Saturday, June 27, 2020 6:08:20 PM
In response to some of the comments below:
Amarin has challenged Judge Du's "weighing" of the secondary considerations. Amarin has separately challenged the secondary considerations that Judge Du found did not weigh in favor of nonobviousness (eg., praise, skepticism, unexpected benefits.) Thus, the Court could take up either one of these challenges, or both. One is not dependent upon the other. Technically, as discussed above in the post, there is a pathway to reversal where the Court determines that "weighing" the secondary considerations was legal error, and reverses without considering any challenges to the secondary considerations. But there is also another pathway where, if the Court determines that "weighing" the secondary considerations was, in fact, legal error, that will invite the Court to weigh all the evidence for and against obviousness de novo. At that point, the Court might reasonably reconsider the weight of the prima facie case, the weight of the secondary considerations found in favor of obviousness (commercial success and long-felt need), but also the weight of those secondary considerations found by Judge Du not to be in favor of non-obviousness (praise, skepticism, etc.) Thus, does the “weighing” of the secondary considerations argument potentially act as a mechanism for the Court to reconsider praise, skepticism and praise? Yes, potentially. The oral arguments may provide insight into how far the Court is inclined to go down this path.
If the Court reaches the point where it is weighing, de novo, the prima facie case against the secondary considerations, I would not say that it is purely subjective, but it is nonetheless an exercise in which reasonable judges, reasonable experts, and reasonable people (eg., jurors) can disagree. That is inherent in the process.

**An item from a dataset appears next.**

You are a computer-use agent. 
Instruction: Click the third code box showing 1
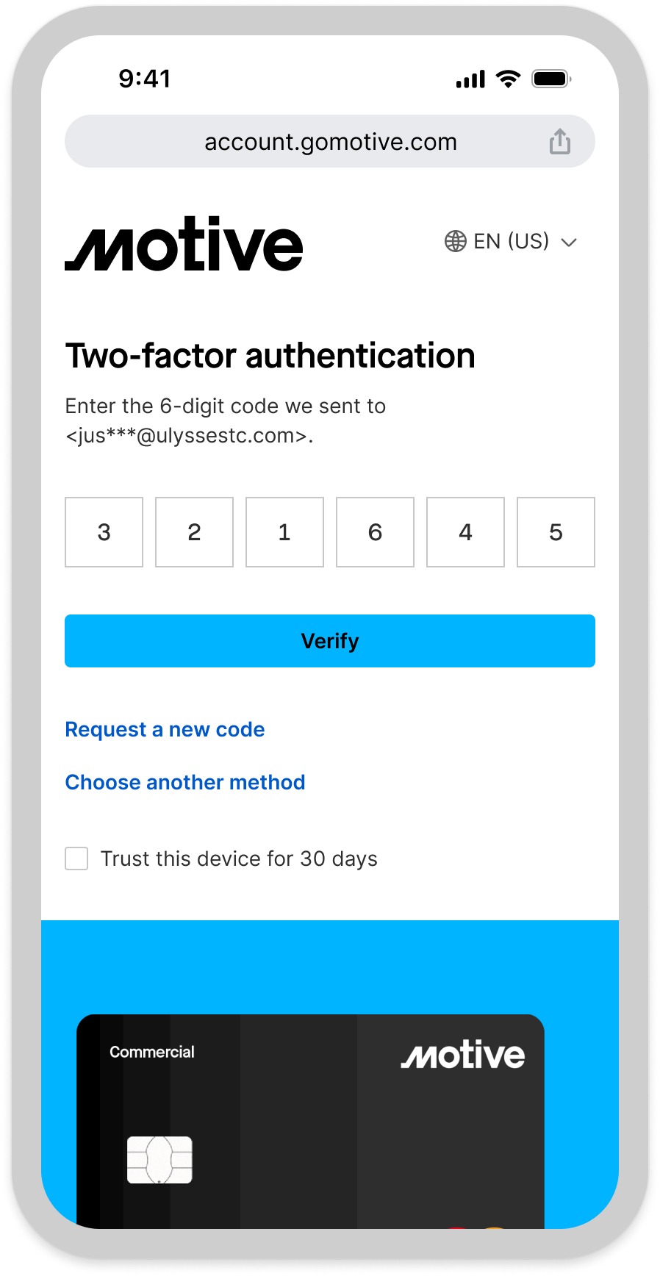click(x=284, y=532)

If Amarin loses the appeal, the likelihood of refiling these patents to more adequately claim a second patient population would be extremely remote. The priority date would be 2020, rather than 2008, and Amarin would have to overcome a host of prior art published since 2008, which would make this very difficult. The patents that Amarin has covering this drug, which could warrant an injunction, are listed in the Orange Book. A fair presumption is that Amarin has already asserted the best patents that it has to block Hikma and Dr. Reddy’s, at least with respect to the Marine indication.